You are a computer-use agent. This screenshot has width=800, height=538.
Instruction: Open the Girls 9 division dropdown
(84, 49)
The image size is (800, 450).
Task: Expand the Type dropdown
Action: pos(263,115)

________________

__Problem__: Render the data above as a Markdown table with the columns "Row" and "Line", placing one line per row with its number, and omit any blank lines.

__Solution for this task__:
| Row | Line |
|---|---|
| 1 | You are a computer-use agent. This screenshot has width=800, height=538. |
| 2 | Instruction: Open the Girls 9 division dropdown |
| 3 | (84, 49) |
| 4 | The image size is (800, 450). |
| 5 | Task: Expand the Type dropdown |
| 6 | Action: pos(263,115) |